Boost logo

Boost :

From: Dan Rosen (dan.rosen_at_[hidden])
Date: 2005-03-27 22:25:52


Hi all,

Over the past few weeks I've been slowly working on (what I hope to
be) a candidate for a boost::tree. I've reviewed the comments on
previous submissions by Kasper Peeters
(http://www.damtp.cam.ac.uk/user/kp229/tree) and Justin Gottschlich
(http://nodeka.com/TreePart1.pdf), and I'm trying to put together a
set of concepts to address some of the issues that were discussed
here.

Of the two "how to design a generic tree container" camps, I'm finding
myself mostly in the one where individual nodes are not exposed to
users, and the tree is an opaque structure. Also, nodes are not
identical to iterators, and the iterator concept is not extended in
any significant way from the standard. (Anybody who would like more
detail, I'm happy to provide my draft of the concepts, but I don't
want to get into that detail here -- it's not particularly relevant to
my questions that follow.)

I feel like I've been making decent progress so far, mostly working on
paper, just documenting the concepts, and doing some coding exercises
for proofs of concept. But I don't have anything I'd consider ready
for primetime yet -- not even remotely -- and in fact as I progress
more solidly into the coding phase, I'm finding myself getting
somewhat mired in the details. So I thought I'd solicit opinions from
experienced Boosters here on some of the issues I'm trying to work
through.

I'm primarily finding myself conflicted about what degree of
flexibility the concepts and their concrete implementations need to
offer. I thought it would be useful to allow clients of tree<> to be
able to specify the container type for a node's children. In the code
I'm currently playing with, I have a couple "selector" structs,
basically identical to Boost Graph Library's vecS, listS, etc, and the
tree<> class template takes one of these selectors as a template
parameter. That much is all well and good, but I quickly run into
trouble once I start dealing with nodes and iterators.

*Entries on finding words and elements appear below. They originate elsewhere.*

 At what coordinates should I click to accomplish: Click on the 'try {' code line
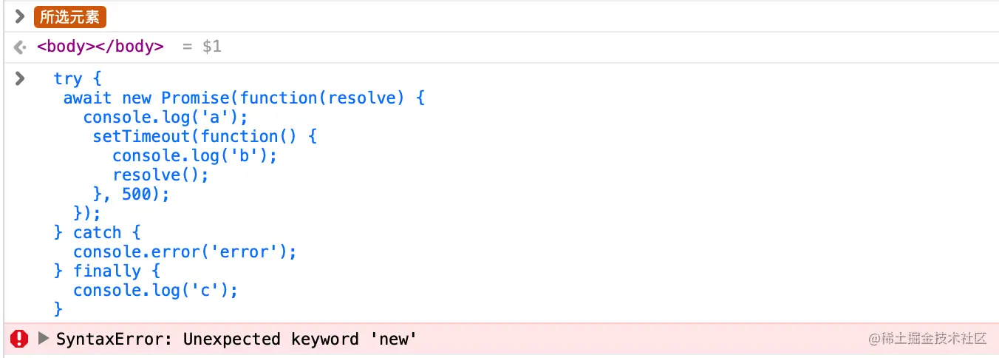coord(78,78)
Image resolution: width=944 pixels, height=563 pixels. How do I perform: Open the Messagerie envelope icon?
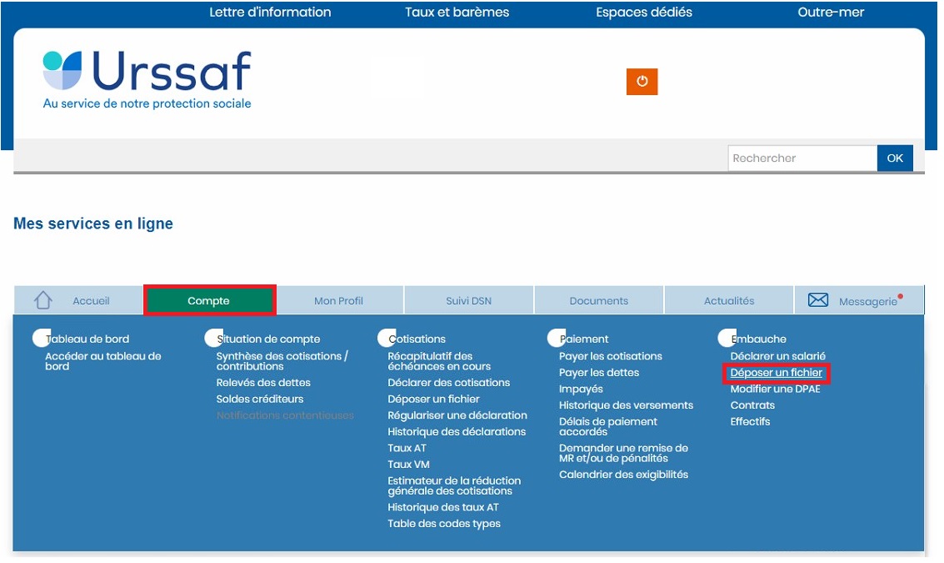tap(818, 300)
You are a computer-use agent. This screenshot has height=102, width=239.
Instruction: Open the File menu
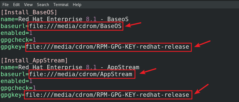(5, 5)
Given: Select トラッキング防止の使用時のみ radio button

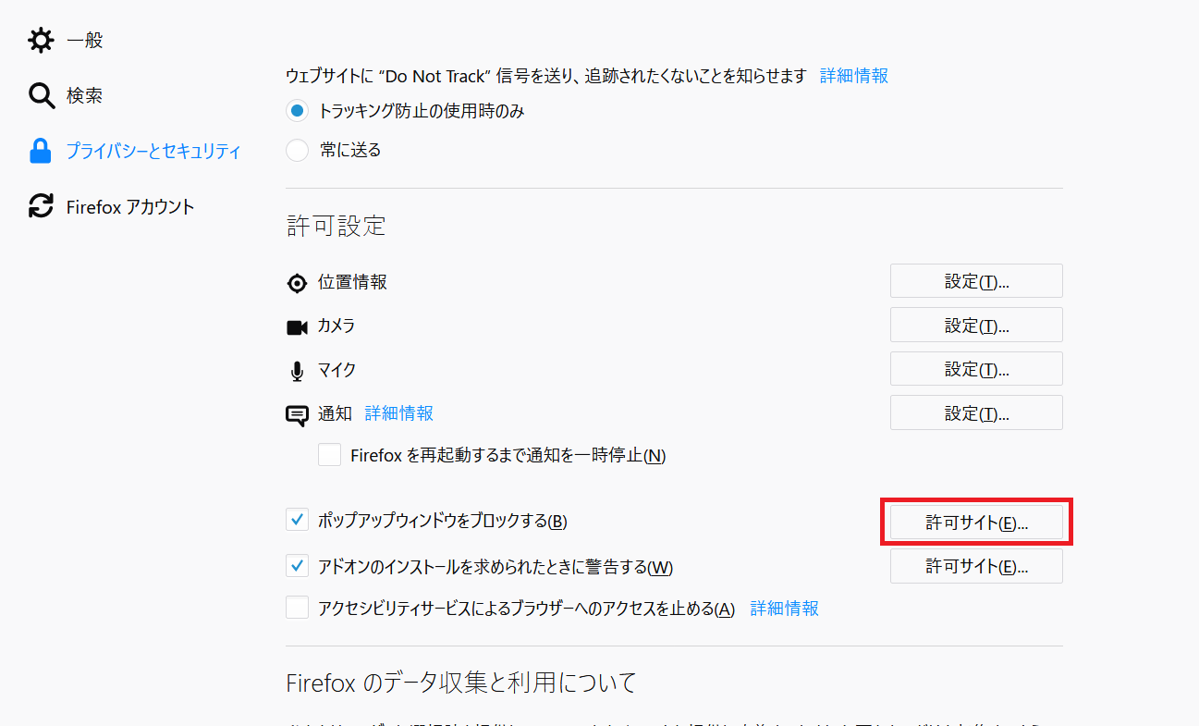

First of all, I'd like to provide access to the children of a given
node as a sequence of the type specified by the client. So if you have
an iterator to an element in the tree (the structure of the tree being
otherwise opaque), I want to be able to say something like:

  tree<foo, list_selector> t;
  tree<foo, list_selector>::some_kind_of_iterator i;
  // assume t contains something useful and i points to an element in t
  std::list<foo> children = t.children(i);

At this point, I've got a problem: internal to the tree<>, the lists
representing child sequences contain not instances of type "foo" but
instances of something like node<foo>. So I can't simply provide
access like this unless I can guarantee that my nodes are convertible
in all contexts to their stored data. That seems like a rat hole.

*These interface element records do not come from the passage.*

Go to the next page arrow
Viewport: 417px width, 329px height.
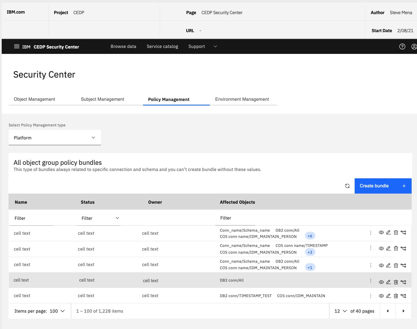[x=403, y=311]
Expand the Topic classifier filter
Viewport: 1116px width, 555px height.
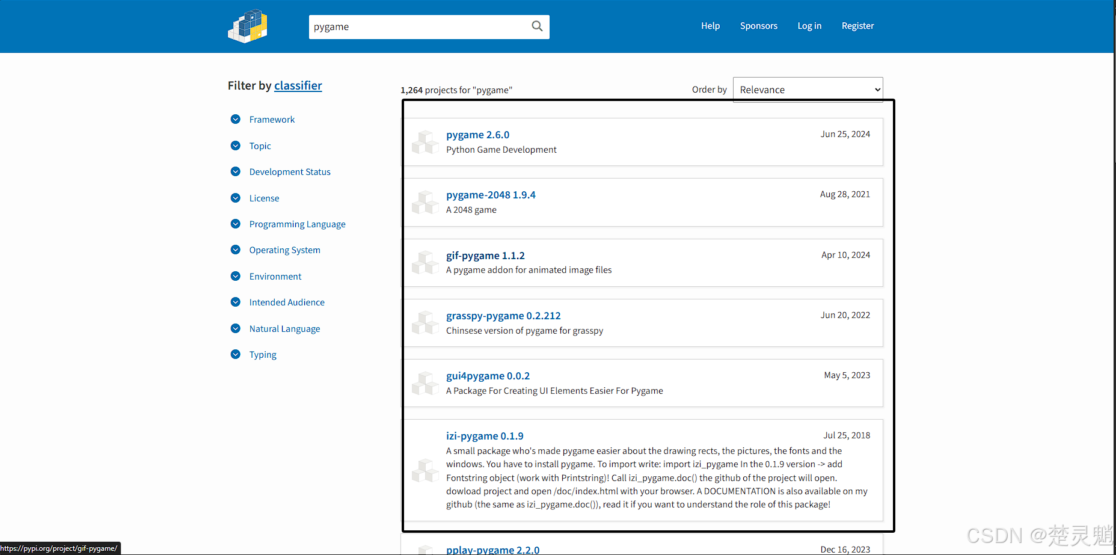236,146
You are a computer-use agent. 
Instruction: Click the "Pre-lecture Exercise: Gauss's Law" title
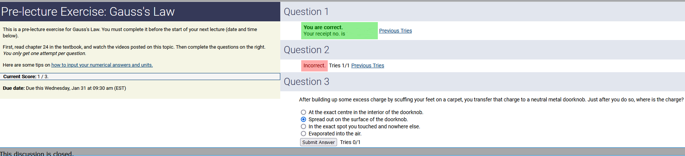pos(88,12)
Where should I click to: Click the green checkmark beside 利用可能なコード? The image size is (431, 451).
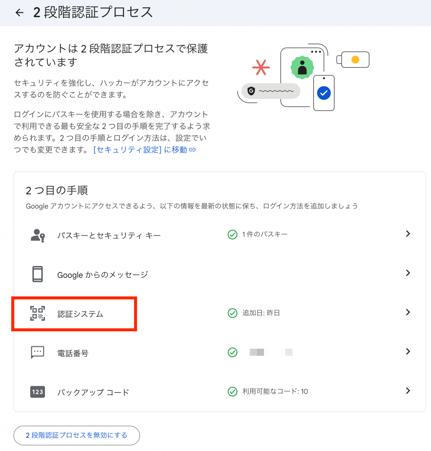[x=232, y=392]
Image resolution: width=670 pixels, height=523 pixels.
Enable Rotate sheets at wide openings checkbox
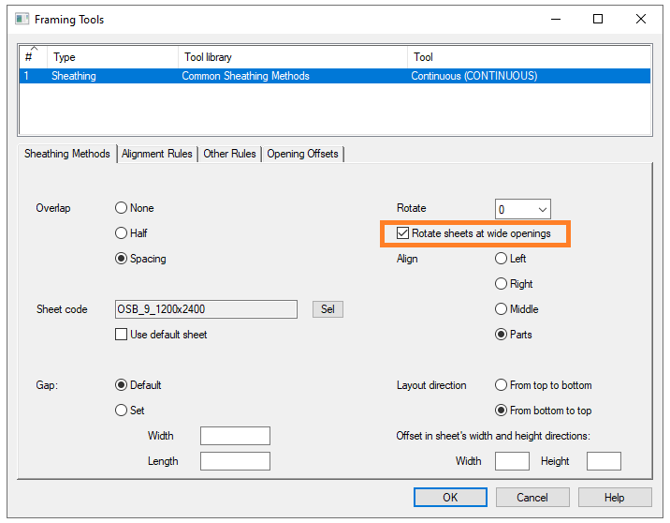click(x=403, y=233)
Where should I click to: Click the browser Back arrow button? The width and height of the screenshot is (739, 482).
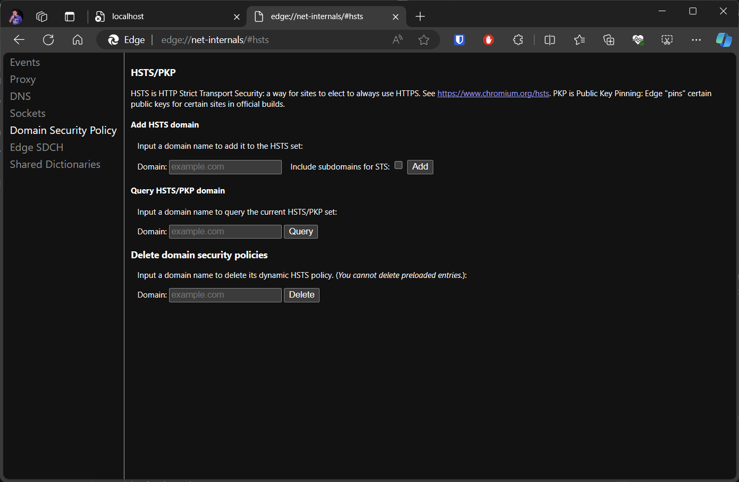click(x=19, y=40)
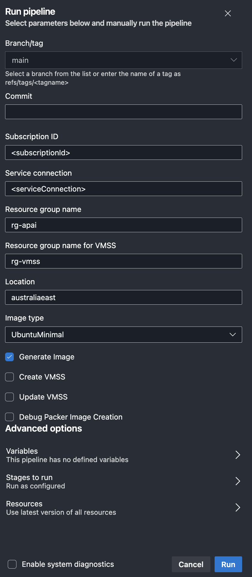Open the Branch/tag dropdown arrow
This screenshot has width=252, height=577.
pyautogui.click(x=234, y=60)
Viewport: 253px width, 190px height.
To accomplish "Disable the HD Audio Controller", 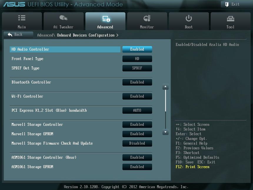I will [137, 49].

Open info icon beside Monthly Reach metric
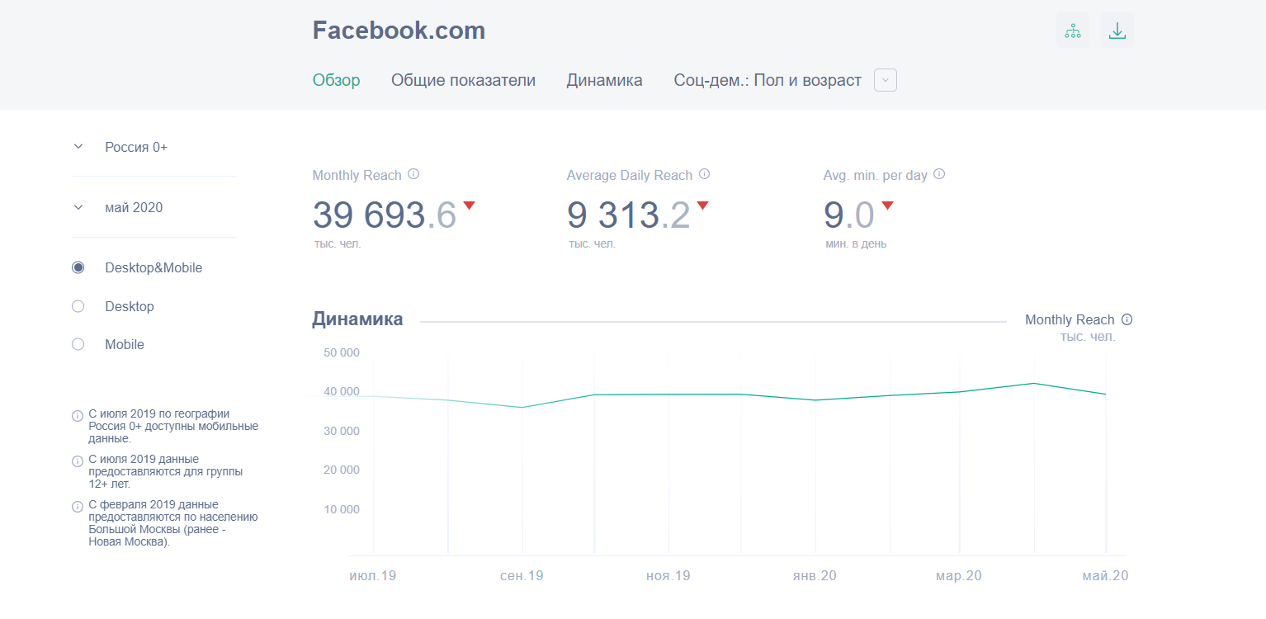pos(413,174)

Another thing I'm stuck on is, even if I don't expose the container
structure like this, I still have a problem with iterators. The above
example omits the actual iterator type, but to get into some
specifics, one type of iterator I'd like to provide is a pre-order
traversal iterator. In my current code, this iterator is basically
just a wrapper for iterators into the flat sequences I've been
instructed to use, and some minimal code that knows how to jump
between these sequences appropriately (for example: if a node has
children, operator++ yields the first child of that node). It's easy
to get an iterator into the sequence containing a node's children
(internally, it's just something like node.children.begin()), but it's
not so easy to get an iterator into the sequence containing a node's
parent, unless a node contains not a pointer to its parent but an
iterator instead. And that scheme breaks down for children of the root
node, which is not in any sequence, as it has no siblings. I'm sure
there are other options for how to implement the node structure and
iterator relationships, but none jump out at me.

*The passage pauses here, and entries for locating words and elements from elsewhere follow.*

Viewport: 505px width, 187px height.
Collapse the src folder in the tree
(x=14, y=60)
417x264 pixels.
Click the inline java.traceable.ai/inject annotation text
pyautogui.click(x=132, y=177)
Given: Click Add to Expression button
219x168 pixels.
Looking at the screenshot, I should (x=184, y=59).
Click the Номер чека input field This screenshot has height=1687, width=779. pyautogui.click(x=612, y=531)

In short, although I'd like my concepts for trees to allow users to
specify and access the sequences representing the children of a node,
my implementation of this is proving very clumsy. So I'm wondering two
things:

1. Is this a good idea in the first place? Are there really any
compelling use cases, where you'd want one tree to store its node
structure in vectors and another in lists? Or is this a case where a
policy-based approach is misplaced effort?

2. If this actually is a good idea (which I'm starting to get the
feeling is not the case), my experience so far is that there's some
significant overhead -- both in terms of the size of the structures,
and in terms of speed (extra pointer traversals when doing anything
with iterators). Does anybody have any brilliant ideas about how to
minimize this overhead?

If these questions are too vague, or lacking in context, I'm more than
willing to provide the rough draft I've got of the structural
concepts, and the very incomplete code (such as it is).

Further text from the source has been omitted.